[About this task] Print each record below character for character.
---
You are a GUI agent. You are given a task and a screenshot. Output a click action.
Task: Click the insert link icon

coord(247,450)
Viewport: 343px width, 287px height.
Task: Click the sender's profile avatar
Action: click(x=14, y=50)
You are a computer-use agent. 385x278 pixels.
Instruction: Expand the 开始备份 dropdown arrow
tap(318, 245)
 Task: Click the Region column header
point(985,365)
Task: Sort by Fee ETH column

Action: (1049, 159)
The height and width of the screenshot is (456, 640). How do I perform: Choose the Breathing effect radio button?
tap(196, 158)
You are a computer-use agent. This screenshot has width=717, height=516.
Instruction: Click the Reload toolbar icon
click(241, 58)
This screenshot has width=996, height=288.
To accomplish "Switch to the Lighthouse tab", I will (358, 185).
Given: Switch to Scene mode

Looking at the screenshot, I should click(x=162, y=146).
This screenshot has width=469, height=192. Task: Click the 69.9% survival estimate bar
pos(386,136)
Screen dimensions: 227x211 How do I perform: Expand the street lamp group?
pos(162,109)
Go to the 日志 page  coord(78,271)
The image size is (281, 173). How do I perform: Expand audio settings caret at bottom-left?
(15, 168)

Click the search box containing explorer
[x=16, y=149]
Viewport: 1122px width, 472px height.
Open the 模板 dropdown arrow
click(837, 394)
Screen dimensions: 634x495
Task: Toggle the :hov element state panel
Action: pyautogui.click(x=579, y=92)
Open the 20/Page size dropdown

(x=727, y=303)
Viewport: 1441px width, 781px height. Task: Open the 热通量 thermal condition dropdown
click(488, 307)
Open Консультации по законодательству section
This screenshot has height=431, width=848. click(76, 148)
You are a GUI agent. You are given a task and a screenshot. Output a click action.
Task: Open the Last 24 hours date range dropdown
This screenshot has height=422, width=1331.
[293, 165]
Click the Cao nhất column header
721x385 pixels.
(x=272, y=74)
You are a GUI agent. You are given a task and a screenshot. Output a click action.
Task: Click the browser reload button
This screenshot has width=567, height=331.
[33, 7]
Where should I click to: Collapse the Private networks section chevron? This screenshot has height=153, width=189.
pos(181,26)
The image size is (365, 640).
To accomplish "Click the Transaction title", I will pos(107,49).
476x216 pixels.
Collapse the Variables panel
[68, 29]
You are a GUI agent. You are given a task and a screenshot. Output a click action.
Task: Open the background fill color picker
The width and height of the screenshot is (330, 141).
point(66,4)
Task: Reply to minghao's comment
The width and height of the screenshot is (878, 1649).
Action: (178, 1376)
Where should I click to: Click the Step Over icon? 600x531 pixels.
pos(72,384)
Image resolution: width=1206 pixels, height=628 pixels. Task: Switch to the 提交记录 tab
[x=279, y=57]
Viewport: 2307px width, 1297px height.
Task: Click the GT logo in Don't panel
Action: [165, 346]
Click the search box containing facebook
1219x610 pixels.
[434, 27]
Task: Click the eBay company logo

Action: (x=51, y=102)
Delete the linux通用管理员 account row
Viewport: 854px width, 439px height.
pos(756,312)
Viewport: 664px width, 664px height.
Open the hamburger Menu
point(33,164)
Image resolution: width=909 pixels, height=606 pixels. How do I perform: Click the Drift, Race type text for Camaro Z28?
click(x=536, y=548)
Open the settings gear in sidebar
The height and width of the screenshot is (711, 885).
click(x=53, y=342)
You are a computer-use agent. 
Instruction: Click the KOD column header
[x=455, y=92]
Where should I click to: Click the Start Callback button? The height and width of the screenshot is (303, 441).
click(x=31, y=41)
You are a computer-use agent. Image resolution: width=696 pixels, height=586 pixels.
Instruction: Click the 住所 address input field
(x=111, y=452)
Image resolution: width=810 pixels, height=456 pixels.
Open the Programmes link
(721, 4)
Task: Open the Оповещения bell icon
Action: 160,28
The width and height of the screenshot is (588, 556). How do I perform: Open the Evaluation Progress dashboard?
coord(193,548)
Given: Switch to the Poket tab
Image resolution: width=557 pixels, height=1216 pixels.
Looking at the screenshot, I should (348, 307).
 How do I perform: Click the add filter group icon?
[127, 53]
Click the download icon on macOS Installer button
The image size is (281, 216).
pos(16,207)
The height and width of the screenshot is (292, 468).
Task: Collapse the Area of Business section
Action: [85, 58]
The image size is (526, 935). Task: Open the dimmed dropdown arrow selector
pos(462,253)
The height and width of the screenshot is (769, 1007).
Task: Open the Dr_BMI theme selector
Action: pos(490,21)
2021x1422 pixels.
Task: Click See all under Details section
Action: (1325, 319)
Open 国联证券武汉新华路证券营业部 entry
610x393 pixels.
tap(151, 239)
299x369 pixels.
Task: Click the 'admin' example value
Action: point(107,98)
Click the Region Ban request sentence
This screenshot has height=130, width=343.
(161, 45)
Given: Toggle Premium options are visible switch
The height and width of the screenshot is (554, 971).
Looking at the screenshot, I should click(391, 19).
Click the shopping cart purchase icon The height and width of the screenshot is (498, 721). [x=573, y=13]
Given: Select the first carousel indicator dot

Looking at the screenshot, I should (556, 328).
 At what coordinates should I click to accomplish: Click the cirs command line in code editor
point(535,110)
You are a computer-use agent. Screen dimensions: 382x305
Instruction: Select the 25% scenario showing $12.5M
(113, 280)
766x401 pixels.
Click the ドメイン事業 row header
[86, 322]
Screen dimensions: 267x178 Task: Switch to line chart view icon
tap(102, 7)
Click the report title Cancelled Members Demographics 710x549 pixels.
---
[Answer for this exercise]
You are a GUI agent. You are given a task and a screenshot. Output a click action.
Task: Click the insert link icon

coord(247,450)
Viewport: 343px width, 287px height.
Task: Click the sender's profile avatar
Action: click(x=14, y=50)
You are a computer-use agent. 385x278 pixels.
Instruction: Expand the 开始备份 dropdown arrow
tap(318, 245)
 Task: Click the Region column header
point(985,365)
Task: Sort by Fee ETH column

Action: (1049, 159)
The height and width of the screenshot is (456, 640). How do I perform: Choose the Breathing effect radio button?
tap(196, 158)
You are a computer-use agent. This screenshot has width=717, height=516.
Instruction: Click the Reload toolbar icon
click(241, 58)
This screenshot has width=996, height=288.
To accomplish "Switch to the Lighthouse tab", I will (358, 185).
Given: Switch to Scene mode

Looking at the screenshot, I should click(x=162, y=146).
This screenshot has width=469, height=192. Task: Click the 69.9% survival estimate bar
pos(386,136)
Screen dimensions: 227x211 How do I perform: Expand the street lamp group?
pos(162,109)
Go to the 日志 page  coord(78,271)
The image size is (281, 173). How do I perform: Expand audio settings caret at bottom-left?
(15, 168)

Click the search box containing explorer
[x=16, y=149]
Viewport: 1122px width, 472px height.
Open the 模板 dropdown arrow
click(837, 394)
Screen dimensions: 634x495
Task: Toggle the :hov element state panel
Action: pyautogui.click(x=579, y=92)
Open the 20/Page size dropdown

(x=727, y=303)
Viewport: 1441px width, 781px height. Task: Open the 热通量 thermal condition dropdown
click(488, 307)
Open Консультации по законодательству section
This screenshot has height=431, width=848. click(76, 148)
You are a GUI agent. You are given a task and a screenshot. Output a click action.
Task: Open the Last 24 hours date range dropdown
This screenshot has height=422, width=1331.
[293, 165]
Click the Cao nhất column header
721x385 pixels.
(x=272, y=74)
You are a GUI agent. You are given a task and a screenshot. Output a click action.
Task: Click the browser reload button
This screenshot has width=567, height=331.
[33, 7]
Where should I click to: Collapse the Private networks section chevron? This screenshot has height=153, width=189.
pos(181,26)
The image size is (365, 640).
To accomplish "Click the Transaction title", I will pos(107,49).
476x216 pixels.
Collapse the Variables panel
[68, 29]
You are a GUI agent. You are given a task and a screenshot. Output a click action.
Task: Open the background fill color picker
The width and height of the screenshot is (330, 141).
point(66,4)
Task: Reply to minghao's comment
The width and height of the screenshot is (878, 1649).
Action: (178, 1376)
Where should I click to: Click the Step Over icon? 600x531 pixels.
pos(72,384)
Image resolution: width=1206 pixels, height=628 pixels. Task: Switch to the 提交记录 tab
[x=279, y=57]
Viewport: 2307px width, 1297px height.
Task: Click the GT logo in Don't panel
Action: [165, 346]
Click the search box containing facebook
1219x610 pixels.
[434, 27]
Task: Click the eBay company logo

Action: (x=51, y=102)
Delete the linux通用管理员 account row
Viewport: 854px width, 439px height.
pos(756,312)
Viewport: 664px width, 664px height.
Open the hamburger Menu
point(33,164)
Image resolution: width=909 pixels, height=606 pixels. How do I perform: Click the Drift, Race type text for Camaro Z28?
click(x=536, y=548)
Open the settings gear in sidebar
The height and width of the screenshot is (711, 885).
click(x=53, y=342)
You are a computer-use agent. 
Instruction: Click the KOD column header
[x=455, y=92]
Where should I click to: Click the Start Callback button? The height and width of the screenshot is (303, 441).
click(x=31, y=41)
You are a computer-use agent. Image resolution: width=696 pixels, height=586 pixels.
Instruction: Click the 住所 address input field
(x=111, y=452)
Image resolution: width=810 pixels, height=456 pixels.
Open the Programmes link
(721, 4)
Task: Open the Оповещения bell icon
Action: 160,28
The width and height of the screenshot is (588, 556). How do I perform: Open the Evaluation Progress dashboard?
coord(193,548)
Given: Switch to the Poket tab
Image resolution: width=557 pixels, height=1216 pixels.
Looking at the screenshot, I should (348, 307).
 How do I perform: Click the add filter group icon?
[127, 53]
Click the download icon on macOS Installer button
The image size is (281, 216).
pos(16,207)
The height and width of the screenshot is (292, 468).
Task: Collapse the Area of Business section
Action: [85, 58]
The image size is (526, 935). Task: Open the dimmed dropdown arrow selector
pos(462,253)
The height and width of the screenshot is (769, 1007).
Task: Open the Dr_BMI theme selector
Action: pos(490,21)
2021x1422 pixels.
Task: Click See all under Details section
Action: (1325, 319)
Open 国联证券武汉新华路证券营业部 entry
610x393 pixels.
tap(151, 239)
299x369 pixels.
Task: Click the 'admin' example value
Action: point(107,98)
Click the Region Ban request sentence
This screenshot has height=130, width=343.
(161, 45)
Given: Toggle Premium options are visible switch
The height and width of the screenshot is (554, 971).
Looking at the screenshot, I should click(391, 19).
Click the shopping cart purchase icon The height and width of the screenshot is (498, 721). [x=573, y=13]
Given: Select the first carousel indicator dot

Looking at the screenshot, I should (556, 328).
 At what coordinates should I click to accomplish: Click the cirs command line in code editor
point(535,110)
You are a computer-use agent. Screen dimensions: 382x305
Instruction: Select the 25% scenario showing $12.5M
(113, 280)
766x401 pixels.
Click the ドメイン事業 row header
[86, 322]
Screen dimensions: 267x178 Task: Switch to line chart view icon
tap(102, 7)
Click the report title Cancelled Members Demographics 710x549 pixels.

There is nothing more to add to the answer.